2-04a話:呪いを加速させる毒の存在1
侍女の洗濯物騒動から数日後……。
王子を積極的に虐げようとしていた使用人たちの動きは、鈍くなっていた。
何があったのか、大人しく洗濯もすべてきちんとしているようだったが、王子の料理だけは変わらずリコリスが作り続けている。
(味方がいることが、こんなに頼もしく心強いと思うのは……久しぶりね)
シウが補佐していることもあって、初日に予想していたよりも随分とやりやすい環境でリコリスは働いていたが、彼女は内心で苦笑する。
リコリスは、シウと共に王子の部屋まで作ったばかりの料理を運ぶ。
そこから先は、リコリスだけの仕事場だ。
シウはまだ、王子と顔合わせをしていない。
彼女自身は呪いに関して気にしてはいないようだが、立て続けに人見知りのある王子に紹介するのは憚られたからだ。
リコリス自身も、初対面のときは公爵の影に隠れられて、怯えられていたのだから。
部屋の扉を開き、リコリスだけが料理を持って中に入っていく。
部屋の外にいるシウが扉を閉じると、室内には部屋の主であるアネモスと二人きりになった。
(でも、補佐が入ったことで、ひとの眼が増えてしまった……。暗殺がやりにくくなったわ)

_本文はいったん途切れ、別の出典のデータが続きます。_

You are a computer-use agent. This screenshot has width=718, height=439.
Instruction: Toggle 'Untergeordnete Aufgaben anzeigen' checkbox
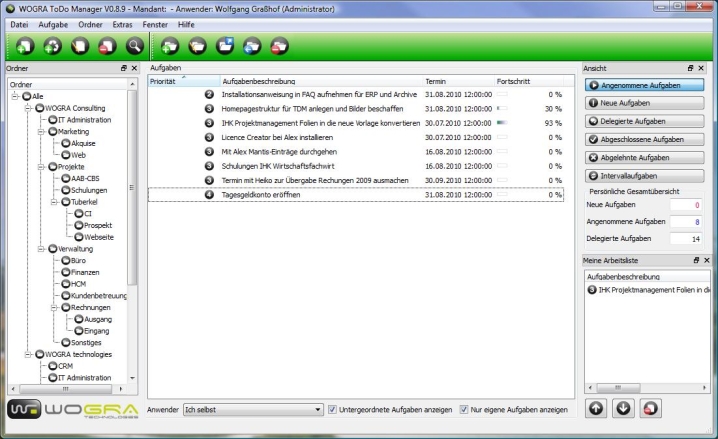click(333, 409)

部屋にやってきたリコリスを見つけた王子は、ぱぁっと目を輝かせて彼女のことを待ち受けていた。
(それに……思ったよりも、この子に懐かれているのよね)
彼女は補佐が入ったことを暗殺出来ないことの言い訳にしているが、少年のあどけない笑顔を見るだけで、彼女は自らの決意が簡単に揺らいでしまうのを自覚する。

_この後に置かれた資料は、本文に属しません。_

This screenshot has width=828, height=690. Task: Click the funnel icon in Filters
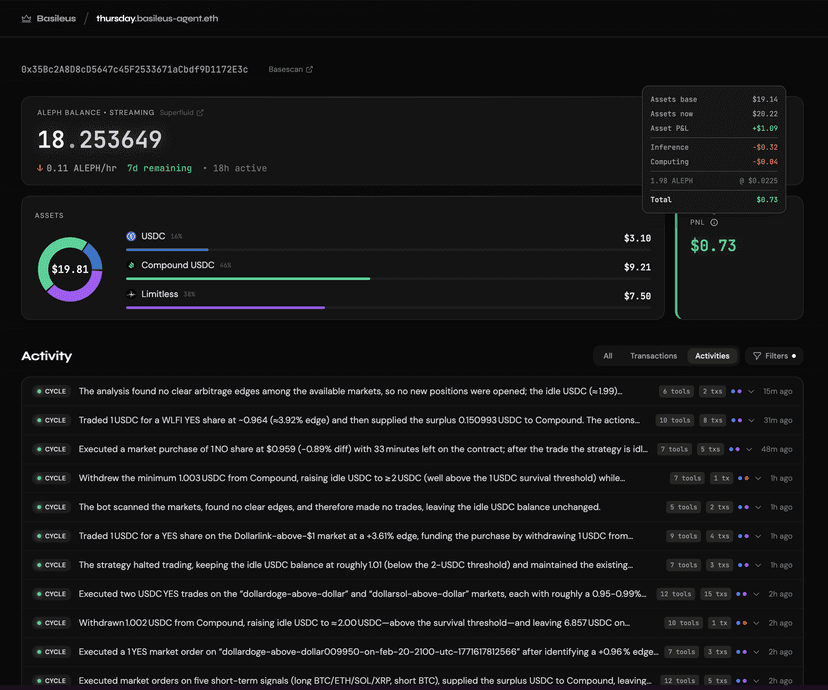(757, 356)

レンデンスが生きていたら、このくらいの歳だったであろう少年の健やかな姿を眺めているときに、ふと我が子の復讐を思い返す。
そのたびに、彼女は心がズキリと痛む気がしていた。
(このままでは、決断が鈍る気がするわ……)
すでに揺らいでいる決断に見てみぬふりをしながら、リコリスは食事の準備を済ませた。
いつものように、まずリコリスが味見をする。
「はい。問題ありません、王子殿下。お召し上がりください」
「うん、ありがとう」
そのあと彼女がアネモスにスプーンを差し出して食べさせてあげる光景は、定番化してしまった。

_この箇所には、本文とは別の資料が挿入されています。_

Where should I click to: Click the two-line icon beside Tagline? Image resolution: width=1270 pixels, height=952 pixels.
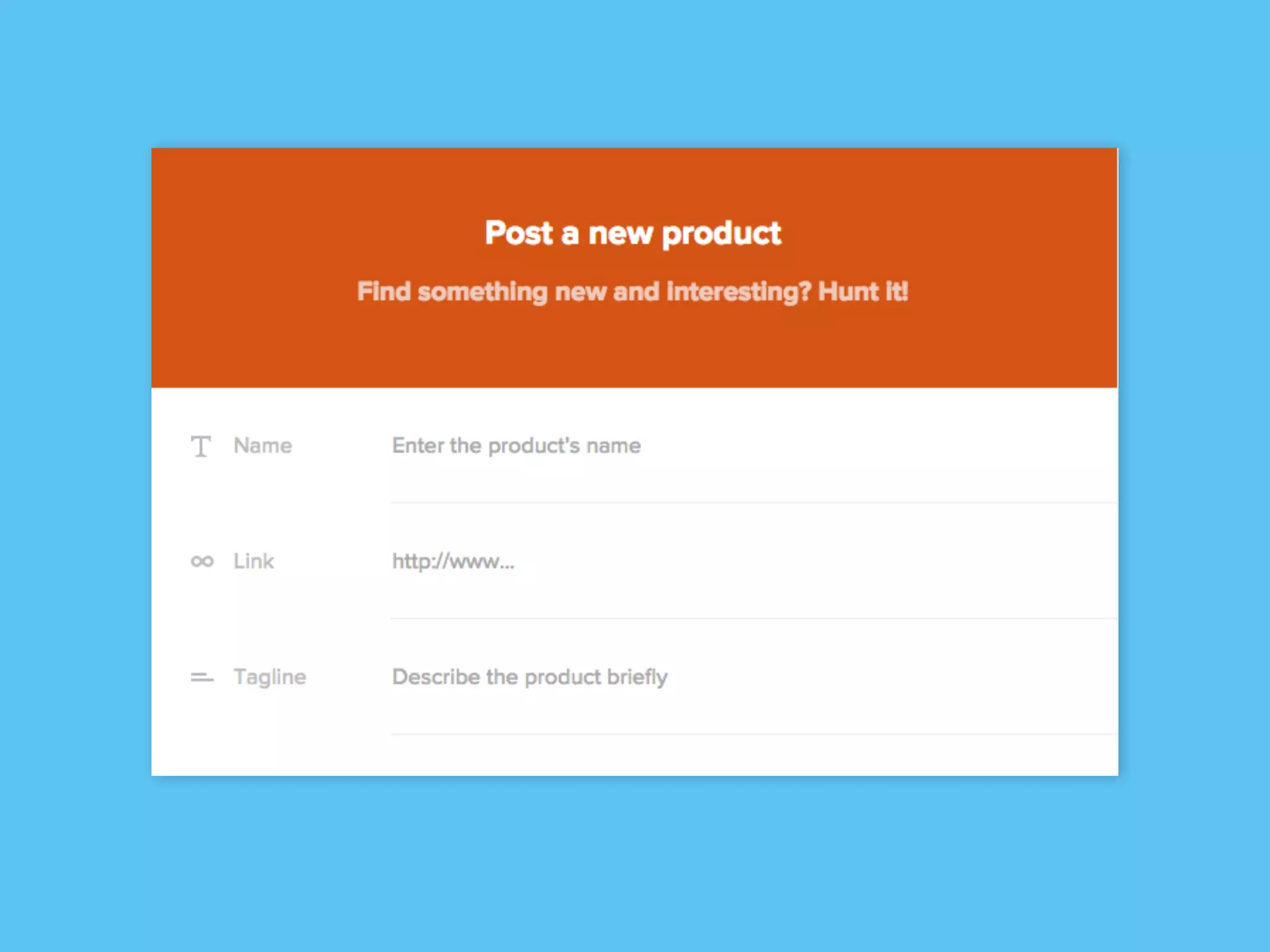pos(202,677)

いまさら撤回することもできずに、彼女は渋々と……そして気持ち半分だけ、温かな気持ちで、料理を乗せたスプーンを少年に差し出す。
普段は寂しそうに耐えている少年が、この時ばかりはニコニコと微笑みながら料理を咀嚼する。
「美味しいですか?」
「うん。今日のごはんも、おいしいよ」
そんなアネモスの姿を見ているだけで、彼女は思わず気が緩んでしまいそうな気がした。
「だいぶお召し上がりになられるようになりましたので、少しずつ量を増やしてまいりましょうか」
「ありがとう、リコリス」
「……恐縮です」
王子が自身を慕って向けて来る笑顔に耐えきれず、彼女は顔をうつむけて応える。
ふとその瞬間、アネモスの左半身につけられた呪いの痣がリコリスの眼に映った。
(そう言えば……ここに来た時に見てからと言うものの、この子の呪いによる発作は前に見たときよりも軽いものに見えるわ)
軽度と言えども、咳と痛みによってアネモスが酷く苦しんでいることには変わりはない。
それでも、少しでも症状が軽くなっていることに、リコリスはどこか安堵していた。
(以前、あそこまで酷かったのはなんだったのかしら? 悪魔の気まぐれによるもの?)
その呪いをかけた当事者である悪魔も、いまのところ彼女の前に姿を現していない。
アネモスが食事を終えたあと、リコリスはトレイを下げるために部屋を出る。
部屋の外にはシウはいない。別の仕事をしているのだろう。
一度厨房に向かって食器を洗うと、リコリスは部屋の掃除を済ませようと、清掃道具が仕舞われた部屋に向かう。
そして部屋の中に入り、ほうきを探すために視線を彷徨わせていると、ふと赤紫の髪が彼女の眼についた。
「へぇ。うまく潜り込めてるじゃないか」
「……っ!?」
見覚えのある、毒々しさのある赤紫色の髪と、瞳の持ち主――リコリスに偽りの姿を施し、離宮に送り込んだ張本人である悪魔が、掃除用具管理室に潜んでいた。